Describe characteristics of REST-based APIs
- Describe REST API characteristics including CRUD operations mapped to HTTP methods (GET, POST, PUT, DELETE), URI structure, stateless communication, and HTTP response codes (2xx, 4xx, 5xx).
- Compare JSON and XML data encoding formats by evaluating syntax, readability, parsing complexity, and usage in network automation APIs for structured data exchange.
- Identify Cisco DNA Center and Meraki Dashboard APIs as examples of northbound REST APIs and describe how they enable programmatic network management, monitoring, and provisioning.
Describe configuration management tools
- Compare configuration management tools including Ansible (agentless, YAML playbooks, SSH push), Puppet (agent-based, declarative manifests), and Chef (agent-based, Ruby recipes) for network device automation.
Recognize Cisco DNA Center capabilities
- Describe Cisco DNA Center capabilities including network design, policy management, provisioning, assurance, and analytics for intent-based enterprise network management.

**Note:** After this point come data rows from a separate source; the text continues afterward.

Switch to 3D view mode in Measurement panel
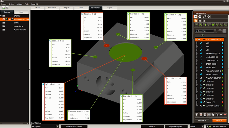 pos(200,17)
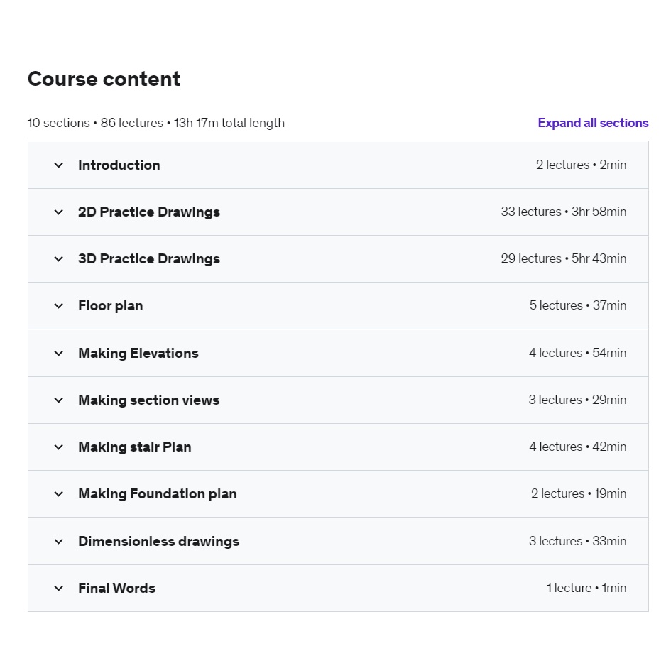Open the Making stair Plan heading
Viewport: 666px width, 666px height.
[134, 447]
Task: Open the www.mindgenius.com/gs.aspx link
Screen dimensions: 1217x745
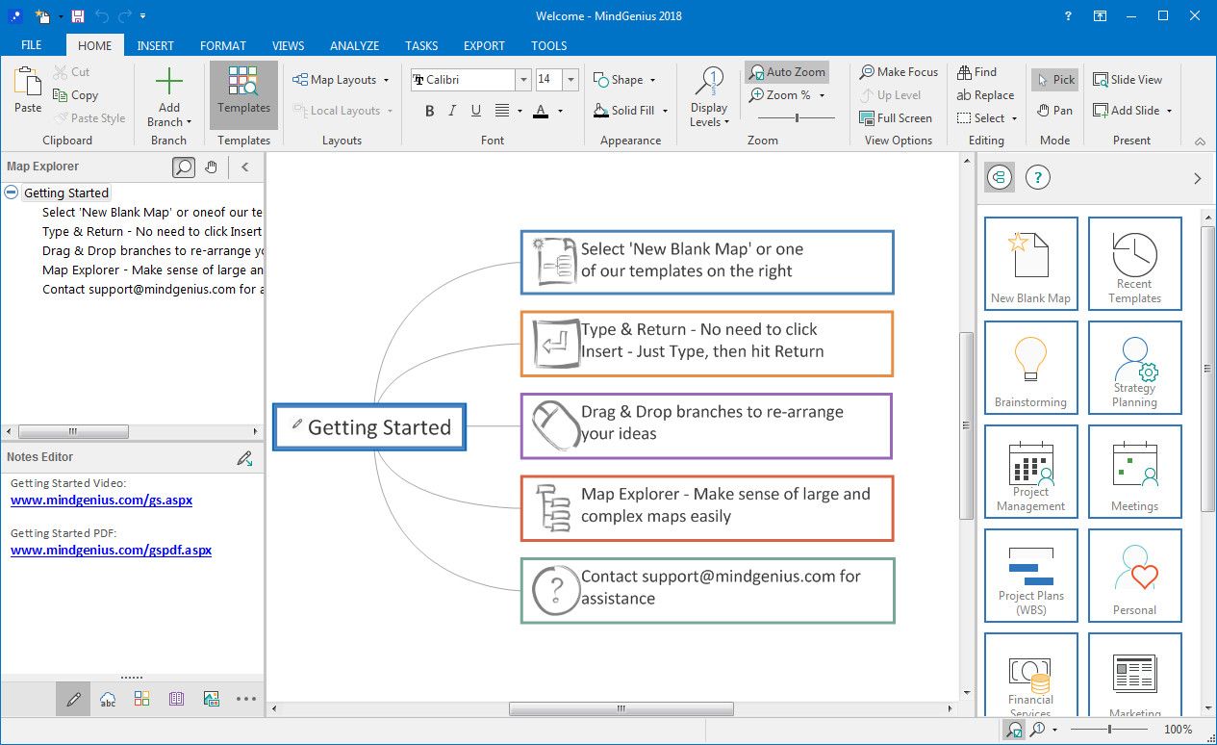Action: pos(101,501)
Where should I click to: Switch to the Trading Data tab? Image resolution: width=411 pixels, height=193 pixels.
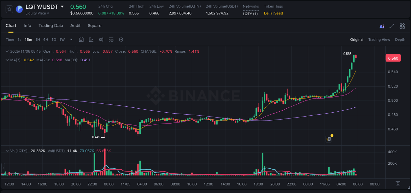pyautogui.click(x=51, y=25)
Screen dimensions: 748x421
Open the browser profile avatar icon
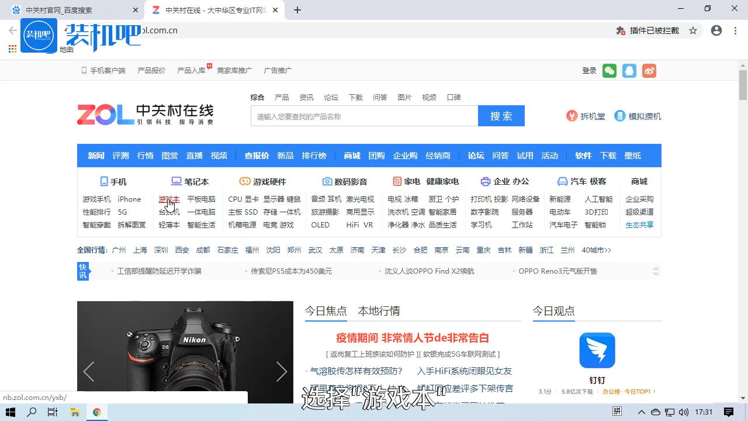pyautogui.click(x=716, y=30)
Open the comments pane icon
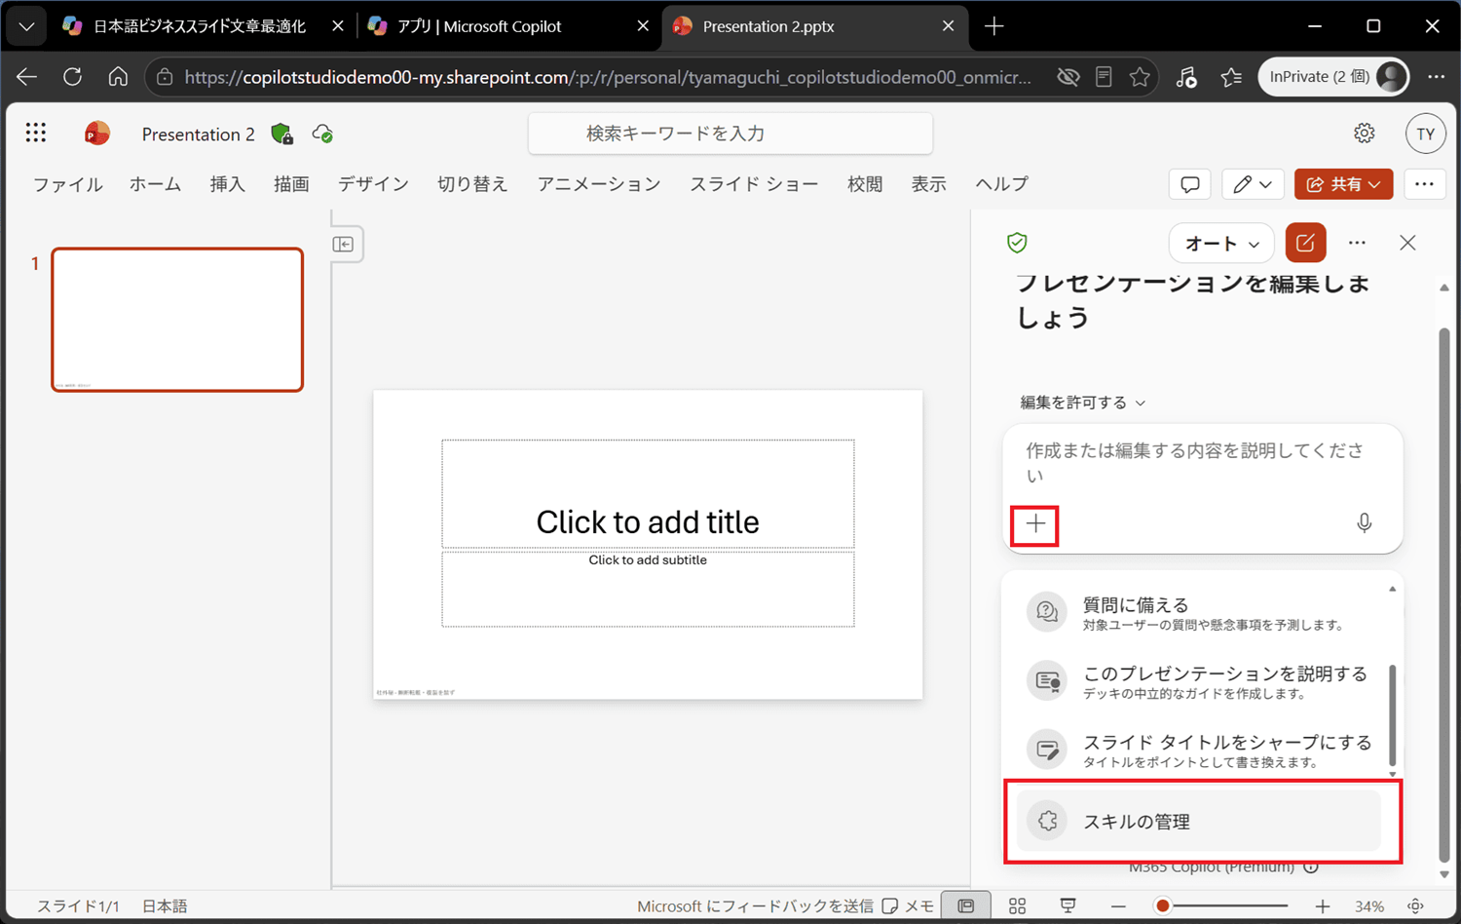 (1190, 184)
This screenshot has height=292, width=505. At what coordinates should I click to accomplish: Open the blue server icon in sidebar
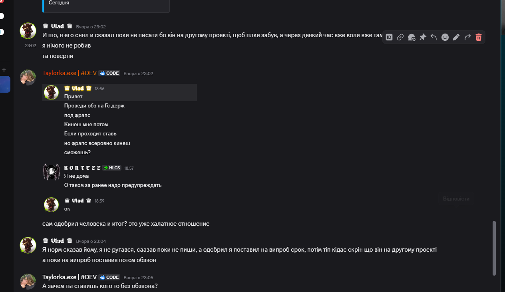point(5,84)
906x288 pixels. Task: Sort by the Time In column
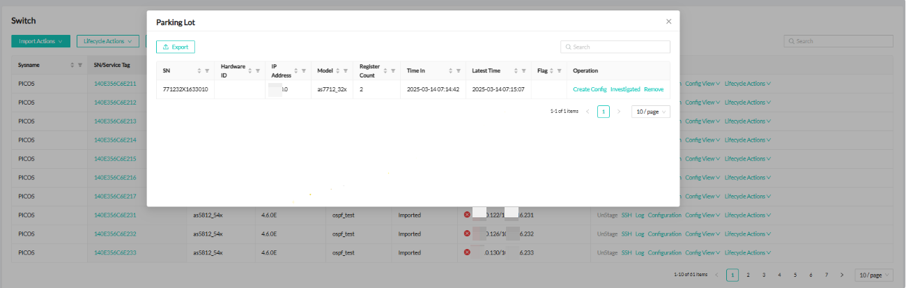tap(450, 71)
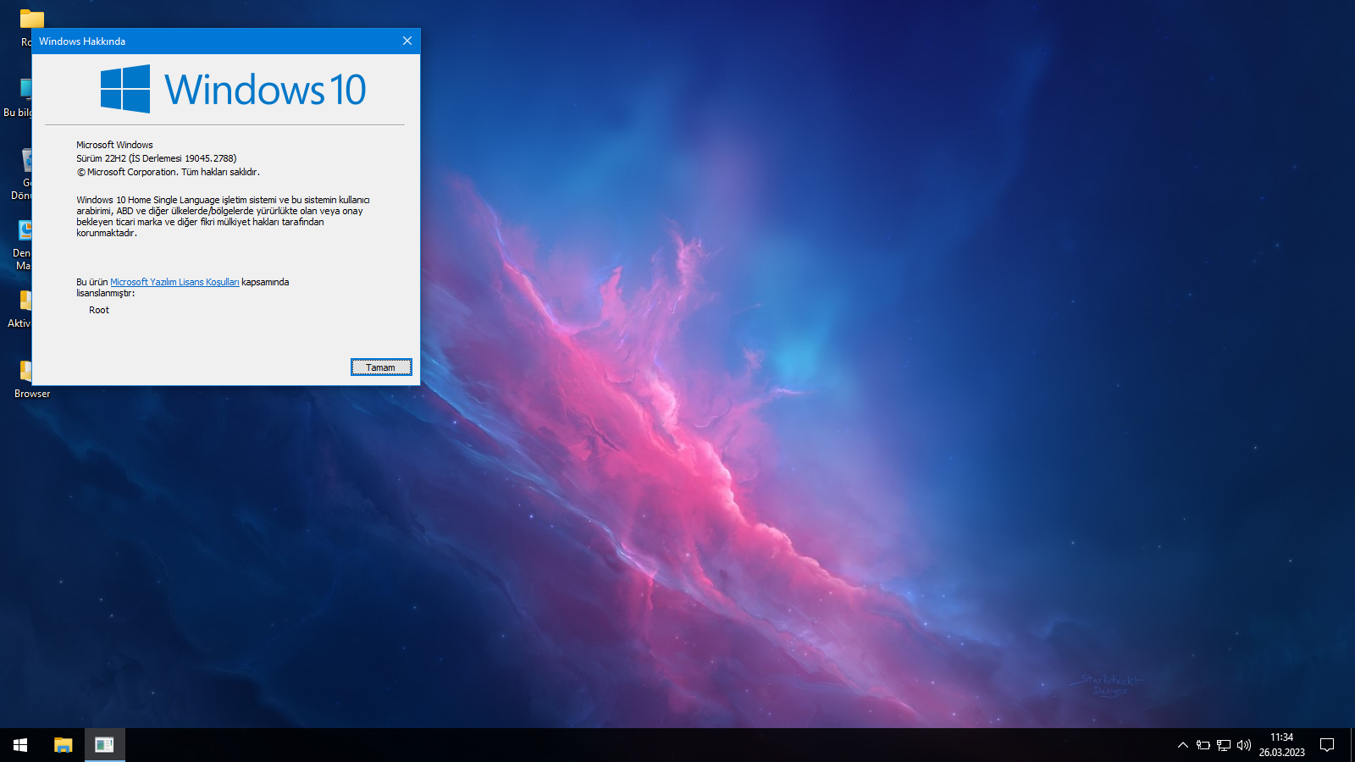This screenshot has width=1355, height=762.
Task: Launch File Explorer from taskbar
Action: pos(64,745)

- Describe how Cisco SD-Access uses DNA Center for automated fabric provisioning, identity-based segmentation, and policy enforcement across the wired and wireless campus network.
Scope
Included Topics
- All domains in the Cisco Certified Network Associate (200-301 CCNA) exam: Network Fundamentals (20%), Network Access (20%), IP Connectivity (25%), IP Services (10%), Security Fundamentals (15%), and Automation and Programmability (10%).
- Comprehensive networking knowledge including network architectures, Ethernet LAN switching, VLANs and trunking, STP, EtherChannel, IPv4 and IPv6 routing, OSPF, static routing, first-hop redundancy, and WAN concepts.
- IP services including DHCP, DNS, NAT, NTP, SNMP, syslog, QoS mechanisms, and network management tools for monitoring and maintaining enterprise network infrastructure.
- Security fundamentals including AAA, ACLs, Layer 2 security features, wireless security, VPN concepts, and Cisco device hardening best practices for protecting network infrastructure.
- Automation and programmability concepts including REST APIs, configuration management tools (Ansible, Puppet, Chef), JSON and XML data formats, and Cisco DNA Center for intent-based networking.
Not Covered
- Professional and specialty-level topics including advanced BGP configuration, multi-area OSPF design, MPLS, and SD-WAN deployment covered in CCNP and higher certifications.
- Detailed data center networking including fabric architectures, ACI policy models, and nexus platform administration.
- Advanced wireless controller deployment, RF engineering, site survey methodology, and enterprise WLAN design optimization.
- Full-stack network programmability including Python SDK development, YANG model authoring, and NETCONF/RESTCONF protocol implementation beyond basic awareness.
- Cisco ISE advanced policy configuration, TrustSec implementation, and enterprise PKI deployment beyond foundational security concepts.